Lecturer and University Supervisor Betsy Knight: ‘I Believe Every Student Teacher Has a Gift to Share with Students. It Is My Job to Encourage Them to Fine Tune Their Gift.’

NC State College of Education Lecturer and University Supervisor Betsy Knight

Since joining the NC State College of Education in 2007, Lecturer and University Supervisor Betsy Knight can’t remember a day she didn’t enjoy.

Knight is an instructor for several courses, including ELM 370: Classroom Management Seminar and ELM 250: Introduction to Elementary Education in a Global Society, as well as a supervisor for undergraduate students in the elementary education program who engage in field experiences from their sophomore through senior years.

“I believe every student teacher has a gift to share with their students. It is my job to encourage them to fine tune their gift and build relationships with their students by planning engaging lessons that hook their interests and engage them in the content,” Knight said.

Students in the elementary education program first enter a classroom as an observer during their sophomore year, which Knight says helps them to learn early on if teaching is really their calling.
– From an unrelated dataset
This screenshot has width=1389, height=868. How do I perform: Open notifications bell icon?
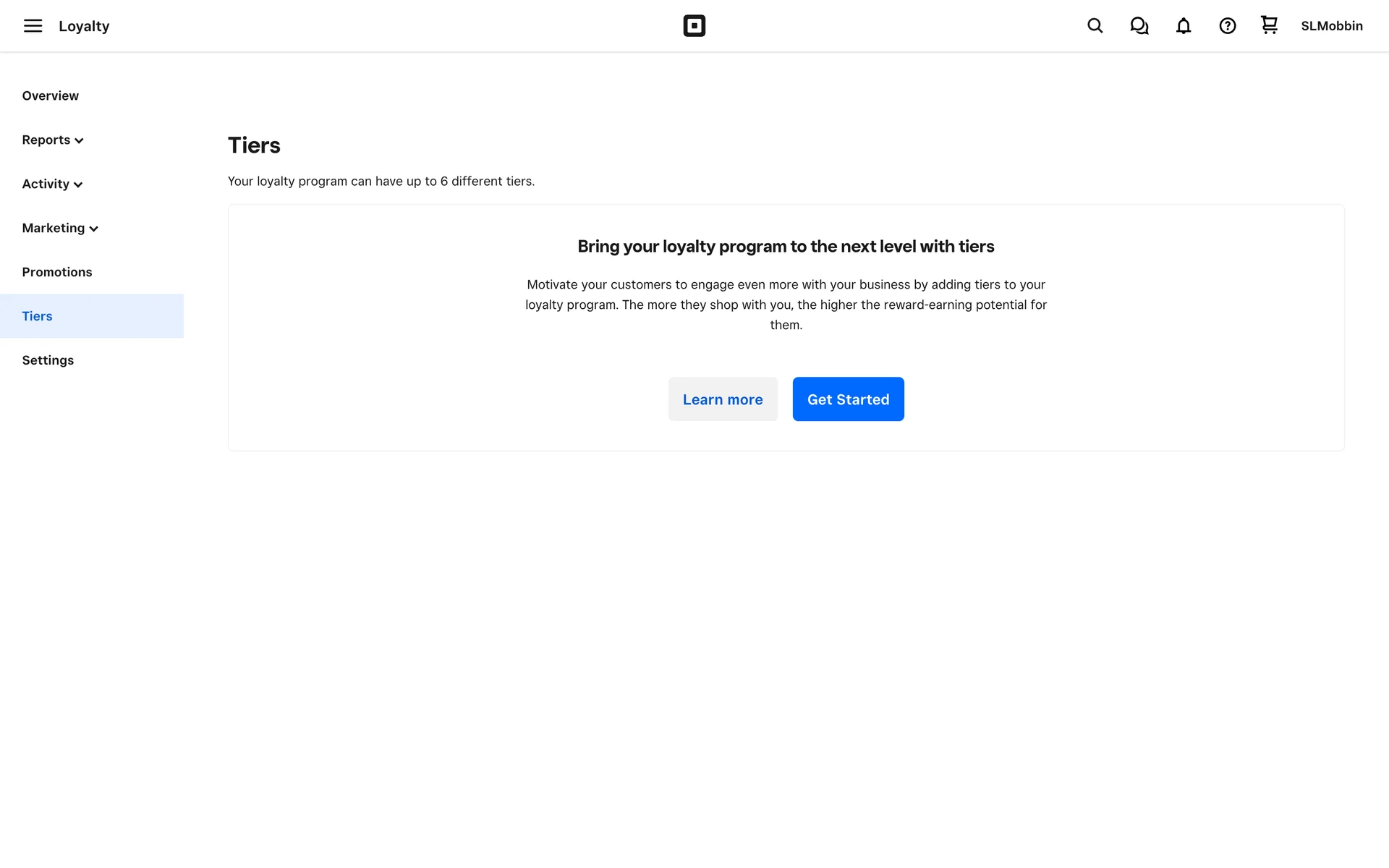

During their junior year, students spend one semester working in K-2 classrooms and another in grade 3-5 classrooms before finally working as student teachers from August through April of their senior year.

As a supervisor, Knight completes weekly check-ins with her student teachers, conducts at least four formal observations for her supervisees each semester and informally visits their classrooms on a weekly basis.
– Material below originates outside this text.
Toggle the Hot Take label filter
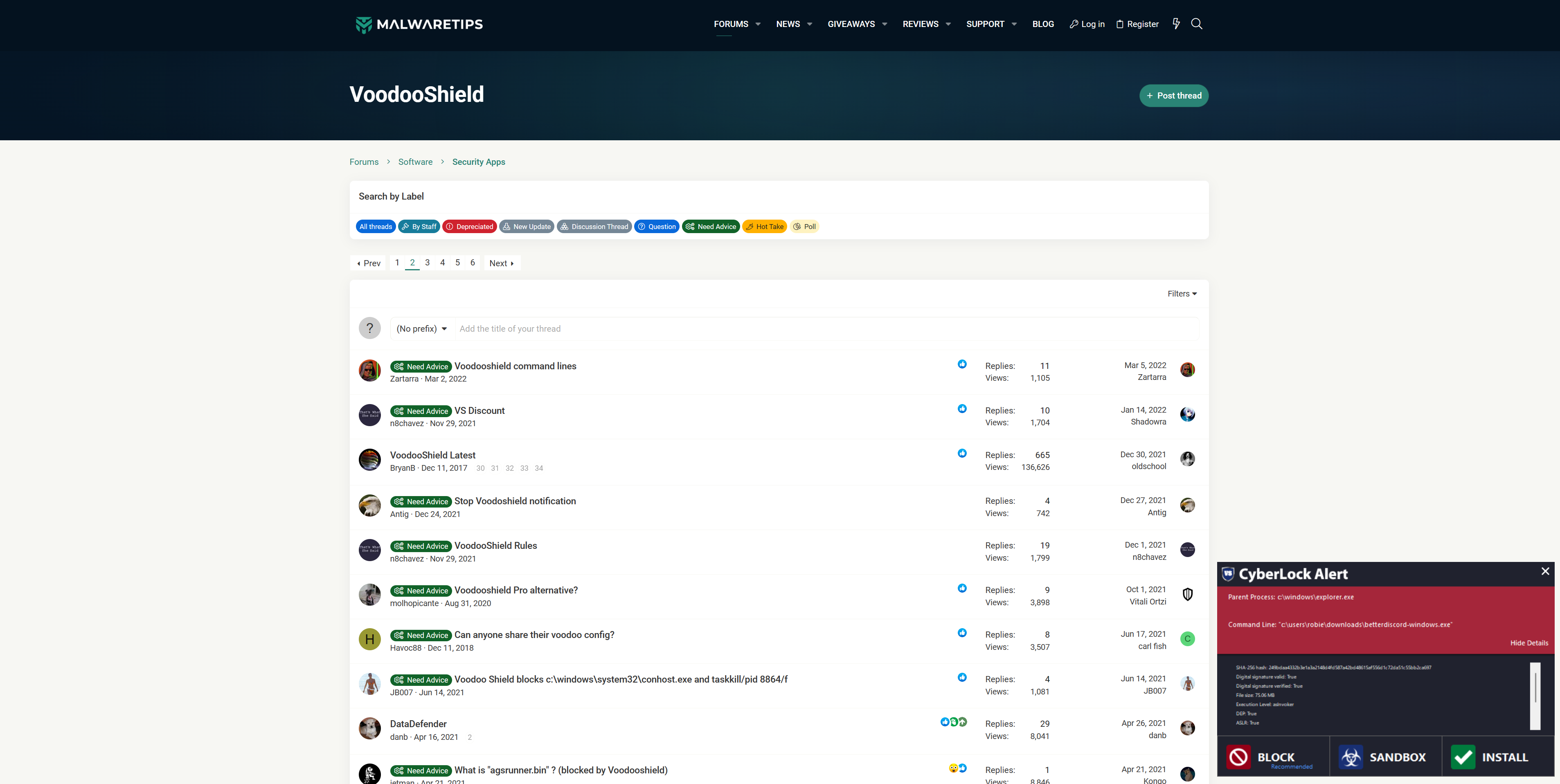This screenshot has height=784, width=1560. click(x=764, y=227)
She said her goal when observing students during their student teaching year is to focus on their strengths while gradually addressing focus areas that could use improvement and to make the feedback more digestible and easier to work on.

“She was always super encouraging and enthusiastic and even when I was feeling iffy about teaching, Betsy Knight made me feel like I was in the right place and thriving in my major,” said Emily Barrett ‘21.

Barrett said she appreciated that Knight spent time in class not only addressing the course material, but making sure that students were doing well mentally and felt prepared to teach. If students expressed worries about subjects ranging from the edTPA to classroom budgeting, Knight would address them immediately, she said.

In her day-to-day work, Knight said that she frequently refers back to her own experiences as an elementary school teacher in Wake and Johnston counties. She often shares stories about various scenarios she encountered in her own public school classrooms related to classroom management, building relationships with students and families, and keeping a classroom welcoming and work-oriented at the same time.

Barrett said that she particularly remembers a lesson Knight taught on how to build a responsive classroom by incorporating elements like morning meetings and one-on-one meetings with students even during remote learning.

“She taught a lot of amazing things about having a responsive classroom and I learned a lot of ways to have a personal relationship with kids even through virtual learning, which I felt like I struggled with at first,” Barrett said. “I was able to take what she was doing and teaching and apply it to my own classroom.”

Students said they value the effort Knight puts into building personal relationships with each of them, which is something she said drew her to a career in education in the first place.

“Connecting with my students and building solid relationships came naturally to me and finding various ways to meet my students where they are and support their learning has always undeniably been my passion,” she said. “I wake up every day excited to get to work and I can’t picture myself in any other field.”

Josie Thompson ‘21 said she appreciates that Knight genuinely cares about her students and is always understanding of circumstances that may occur in their personal lives and works with them to help them succeed. She is also always available to them if they need help.

“She’s always ready. If I need to call her at 7:30 in the morning with a problem going on at school, she’s there to answer,” Thompson said.

Although Knight wants her students to remember the information she shares with them during classes, she really hopes that her students remember how she was there for them and continue to demonstrate that level of compassion in their own future classrooms.

“I want my students to remember the ways I engaged them in class and how, together, we built a classroom community that was safe, rich with discussion and inviting of various perspectives. The overarching theme I’d like them to take with them is that a teacher should continuously be responsive to their students,” she said.